◆ WORK TO COMPLETE ◆
Output the records below exactly as they appear, starting at the beginning of the records and ending at the line that contains "Looking at the", with both ends included. Leave the pictures out of your answer.

◆ AVAILABLE DATA ◆
───

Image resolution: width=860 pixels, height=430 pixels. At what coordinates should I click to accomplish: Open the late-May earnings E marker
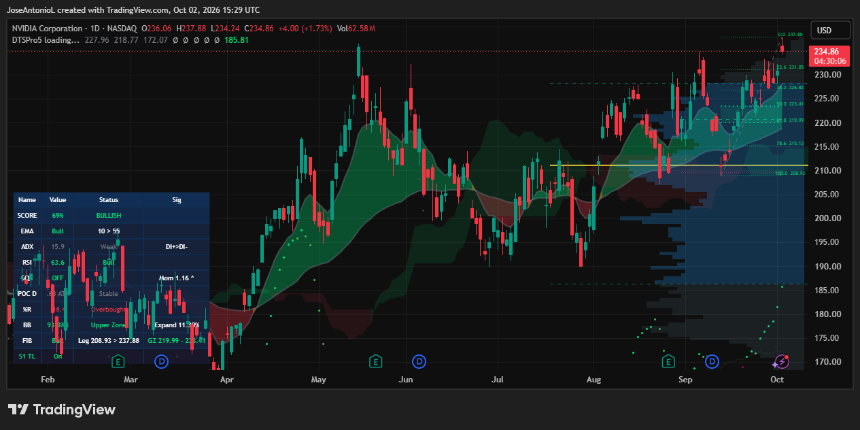tap(375, 361)
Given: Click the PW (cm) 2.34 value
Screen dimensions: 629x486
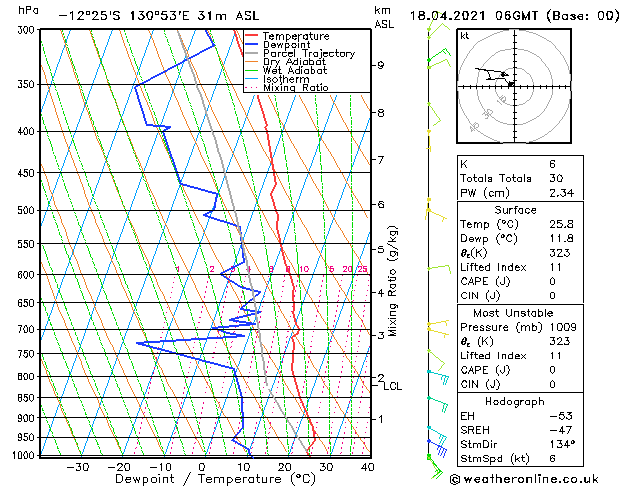Looking at the screenshot, I should click(x=562, y=193).
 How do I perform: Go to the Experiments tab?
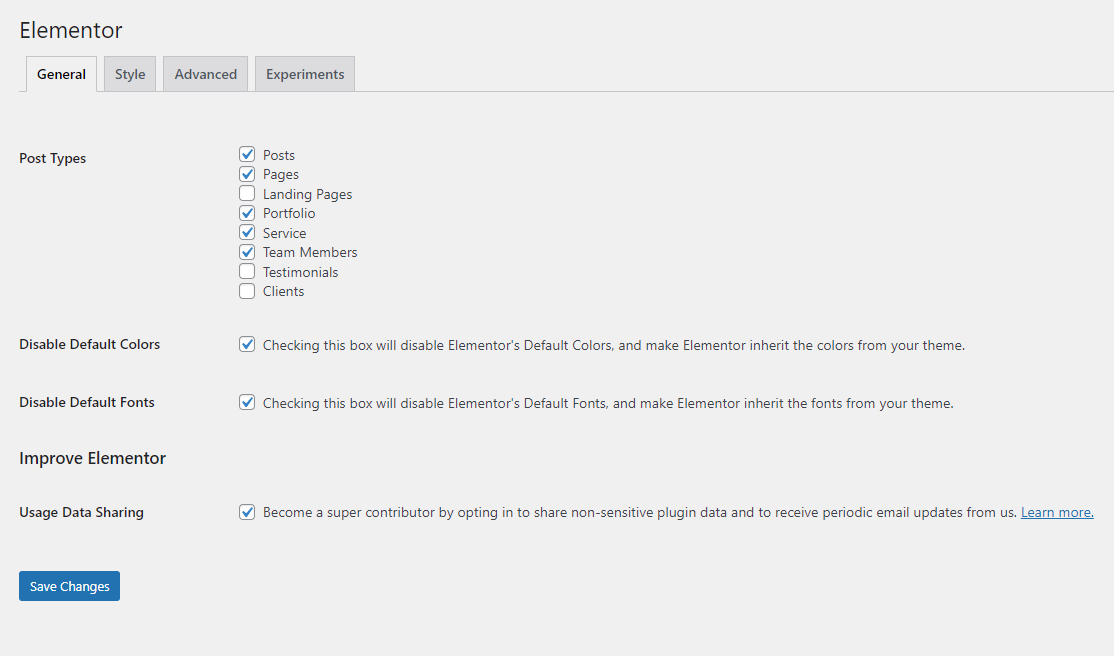(305, 74)
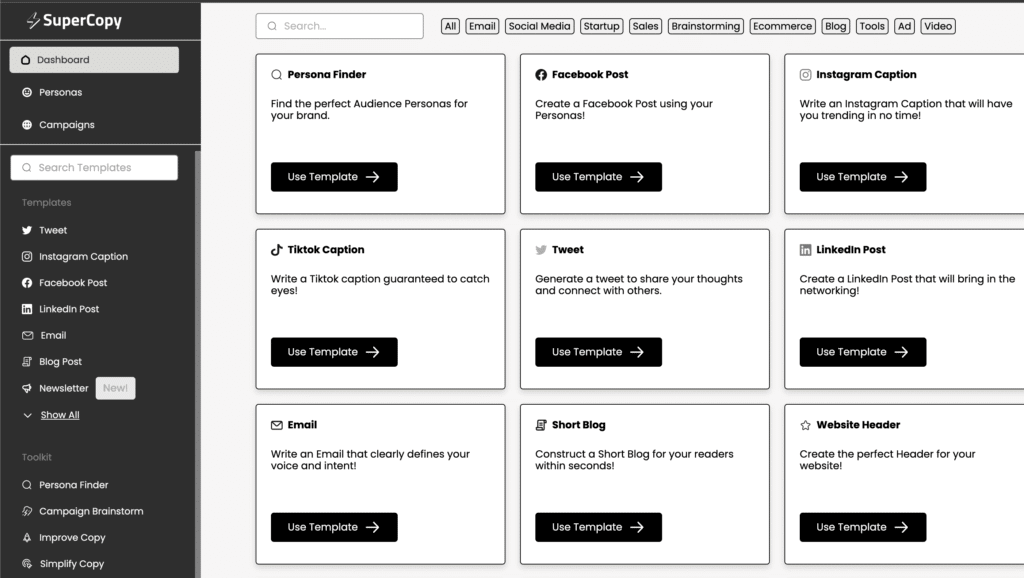This screenshot has width=1024, height=578.
Task: Click the Tweet bird icon in sidebar
Action: pos(27,230)

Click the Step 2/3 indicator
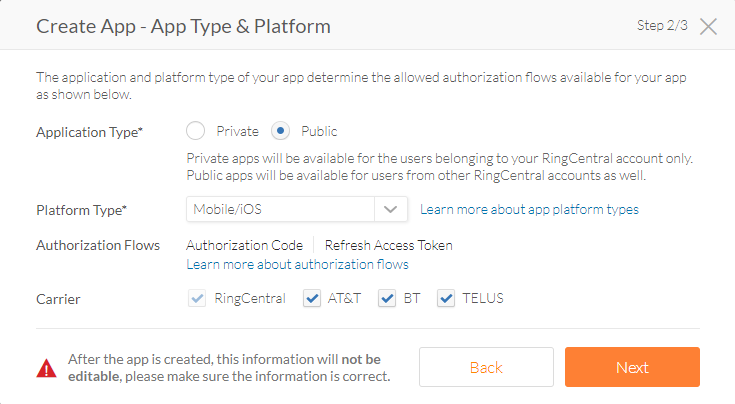662,25
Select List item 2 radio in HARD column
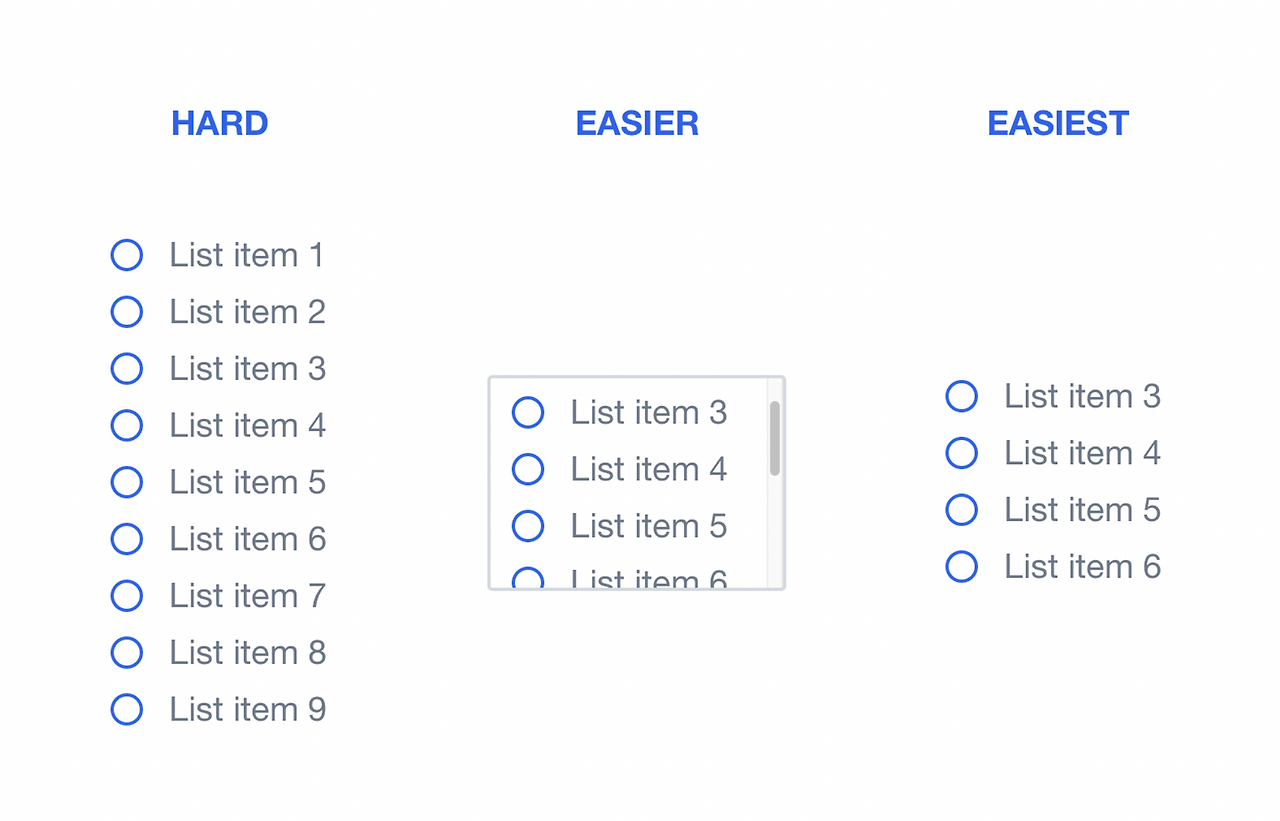Viewport: 1280px width, 821px height. pyautogui.click(x=127, y=312)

───

◆ SOLUTION ◆
Image resolution: width=860 pixels, height=430 pixels. At what coordinates should I click to accomplish: Open the late-May earnings E marker
tap(375, 361)
Given: Click the PW (cm) 2.34 value
Screen dimensions: 629x486
Looking at the screenshot, I should click(x=562, y=193).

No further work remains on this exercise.